- _Records for this task_:

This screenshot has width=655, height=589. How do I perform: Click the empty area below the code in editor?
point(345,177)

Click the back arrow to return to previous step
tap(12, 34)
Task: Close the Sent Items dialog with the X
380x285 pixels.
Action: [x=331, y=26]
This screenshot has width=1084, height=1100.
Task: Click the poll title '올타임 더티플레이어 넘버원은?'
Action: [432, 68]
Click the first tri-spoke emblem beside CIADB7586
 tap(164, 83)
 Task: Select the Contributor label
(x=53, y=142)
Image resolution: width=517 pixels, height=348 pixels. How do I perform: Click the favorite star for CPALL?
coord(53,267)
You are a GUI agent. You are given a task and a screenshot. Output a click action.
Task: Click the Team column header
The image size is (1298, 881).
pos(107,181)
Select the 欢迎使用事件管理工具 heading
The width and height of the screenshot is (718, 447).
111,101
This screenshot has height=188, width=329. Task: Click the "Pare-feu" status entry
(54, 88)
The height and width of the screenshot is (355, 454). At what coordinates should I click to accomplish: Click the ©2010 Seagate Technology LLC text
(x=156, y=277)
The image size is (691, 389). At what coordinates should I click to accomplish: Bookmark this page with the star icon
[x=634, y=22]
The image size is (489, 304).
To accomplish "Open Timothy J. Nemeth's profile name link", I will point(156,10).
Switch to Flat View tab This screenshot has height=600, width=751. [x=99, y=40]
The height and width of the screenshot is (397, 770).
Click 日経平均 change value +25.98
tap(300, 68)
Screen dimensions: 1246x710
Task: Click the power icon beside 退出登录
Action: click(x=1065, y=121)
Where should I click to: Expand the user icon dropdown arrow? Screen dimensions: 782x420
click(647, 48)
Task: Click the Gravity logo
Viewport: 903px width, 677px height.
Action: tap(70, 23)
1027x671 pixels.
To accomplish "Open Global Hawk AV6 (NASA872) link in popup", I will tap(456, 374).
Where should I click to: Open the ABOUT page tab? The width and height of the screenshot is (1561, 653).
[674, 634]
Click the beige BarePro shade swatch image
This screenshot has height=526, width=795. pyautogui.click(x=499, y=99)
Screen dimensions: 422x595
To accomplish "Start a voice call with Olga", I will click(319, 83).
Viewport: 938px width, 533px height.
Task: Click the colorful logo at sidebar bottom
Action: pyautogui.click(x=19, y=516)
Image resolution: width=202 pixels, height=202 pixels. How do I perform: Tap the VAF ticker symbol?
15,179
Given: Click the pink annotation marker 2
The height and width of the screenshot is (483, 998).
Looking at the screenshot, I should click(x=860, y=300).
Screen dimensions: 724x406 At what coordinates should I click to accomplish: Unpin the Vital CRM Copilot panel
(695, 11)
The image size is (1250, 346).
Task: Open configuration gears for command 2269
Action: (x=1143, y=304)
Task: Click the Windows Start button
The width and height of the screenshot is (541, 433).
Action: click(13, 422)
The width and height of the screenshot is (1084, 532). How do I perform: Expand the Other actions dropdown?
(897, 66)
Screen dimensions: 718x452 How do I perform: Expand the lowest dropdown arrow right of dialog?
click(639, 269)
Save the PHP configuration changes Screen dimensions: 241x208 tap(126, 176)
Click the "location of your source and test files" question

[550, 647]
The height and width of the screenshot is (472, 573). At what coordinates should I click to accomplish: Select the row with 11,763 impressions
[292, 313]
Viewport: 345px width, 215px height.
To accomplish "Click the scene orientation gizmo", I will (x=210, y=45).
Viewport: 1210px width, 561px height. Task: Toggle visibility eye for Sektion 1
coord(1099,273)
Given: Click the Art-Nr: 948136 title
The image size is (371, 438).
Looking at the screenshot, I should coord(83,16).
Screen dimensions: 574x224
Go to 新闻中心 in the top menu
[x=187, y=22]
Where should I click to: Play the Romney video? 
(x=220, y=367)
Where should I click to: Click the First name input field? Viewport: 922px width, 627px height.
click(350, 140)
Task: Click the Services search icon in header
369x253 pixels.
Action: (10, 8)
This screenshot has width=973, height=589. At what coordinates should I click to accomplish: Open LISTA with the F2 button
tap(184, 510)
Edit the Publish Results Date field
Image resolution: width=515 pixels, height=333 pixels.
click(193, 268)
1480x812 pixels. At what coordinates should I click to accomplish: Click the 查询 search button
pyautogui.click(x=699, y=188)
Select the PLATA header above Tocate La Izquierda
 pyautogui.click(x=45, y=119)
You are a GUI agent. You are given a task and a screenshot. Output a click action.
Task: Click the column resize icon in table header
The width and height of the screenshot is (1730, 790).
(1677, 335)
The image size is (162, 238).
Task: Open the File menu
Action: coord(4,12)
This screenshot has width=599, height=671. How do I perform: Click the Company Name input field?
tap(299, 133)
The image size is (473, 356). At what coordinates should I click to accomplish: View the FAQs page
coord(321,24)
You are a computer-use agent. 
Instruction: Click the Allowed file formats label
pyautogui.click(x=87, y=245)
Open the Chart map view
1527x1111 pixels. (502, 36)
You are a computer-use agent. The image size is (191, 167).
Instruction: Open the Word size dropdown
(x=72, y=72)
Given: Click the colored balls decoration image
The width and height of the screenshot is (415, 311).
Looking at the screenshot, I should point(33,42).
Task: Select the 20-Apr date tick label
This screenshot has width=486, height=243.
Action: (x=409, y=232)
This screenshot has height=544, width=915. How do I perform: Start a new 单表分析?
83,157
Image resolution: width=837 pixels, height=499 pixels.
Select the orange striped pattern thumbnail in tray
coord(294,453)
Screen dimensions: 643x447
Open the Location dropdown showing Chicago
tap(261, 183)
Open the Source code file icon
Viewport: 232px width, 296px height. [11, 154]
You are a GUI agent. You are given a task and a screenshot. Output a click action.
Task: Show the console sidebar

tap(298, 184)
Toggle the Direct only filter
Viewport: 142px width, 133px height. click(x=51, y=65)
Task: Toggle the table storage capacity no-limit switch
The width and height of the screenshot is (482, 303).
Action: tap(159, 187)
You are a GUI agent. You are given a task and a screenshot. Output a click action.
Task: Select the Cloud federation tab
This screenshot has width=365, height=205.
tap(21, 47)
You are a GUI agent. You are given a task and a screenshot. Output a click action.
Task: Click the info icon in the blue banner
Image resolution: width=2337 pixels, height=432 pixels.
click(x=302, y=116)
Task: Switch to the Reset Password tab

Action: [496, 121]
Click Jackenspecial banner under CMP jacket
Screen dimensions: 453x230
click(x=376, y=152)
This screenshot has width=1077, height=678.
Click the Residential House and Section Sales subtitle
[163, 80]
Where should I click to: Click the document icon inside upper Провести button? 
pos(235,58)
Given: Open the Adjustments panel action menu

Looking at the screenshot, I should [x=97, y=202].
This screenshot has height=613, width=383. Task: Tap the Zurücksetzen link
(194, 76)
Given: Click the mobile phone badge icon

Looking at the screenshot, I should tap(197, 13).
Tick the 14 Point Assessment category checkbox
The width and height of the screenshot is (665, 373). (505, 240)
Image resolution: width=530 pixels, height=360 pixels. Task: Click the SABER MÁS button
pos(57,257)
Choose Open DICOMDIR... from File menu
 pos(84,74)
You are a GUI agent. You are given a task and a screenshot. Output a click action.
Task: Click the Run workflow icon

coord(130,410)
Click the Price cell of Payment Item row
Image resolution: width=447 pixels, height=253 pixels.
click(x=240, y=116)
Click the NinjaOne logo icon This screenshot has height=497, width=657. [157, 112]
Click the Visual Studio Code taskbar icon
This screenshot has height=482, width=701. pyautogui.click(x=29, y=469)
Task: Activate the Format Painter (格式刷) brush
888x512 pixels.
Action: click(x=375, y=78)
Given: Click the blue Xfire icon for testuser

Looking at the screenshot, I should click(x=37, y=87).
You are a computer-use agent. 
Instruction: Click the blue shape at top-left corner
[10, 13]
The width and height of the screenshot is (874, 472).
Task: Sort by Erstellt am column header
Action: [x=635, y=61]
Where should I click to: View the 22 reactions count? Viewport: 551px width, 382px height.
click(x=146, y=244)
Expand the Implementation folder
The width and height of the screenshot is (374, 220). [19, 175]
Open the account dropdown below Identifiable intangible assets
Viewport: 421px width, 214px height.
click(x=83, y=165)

- _What to work on_:
A bare number is all that is asked for: the count of lines above that include "table".

- _Solution for this exercise_:
2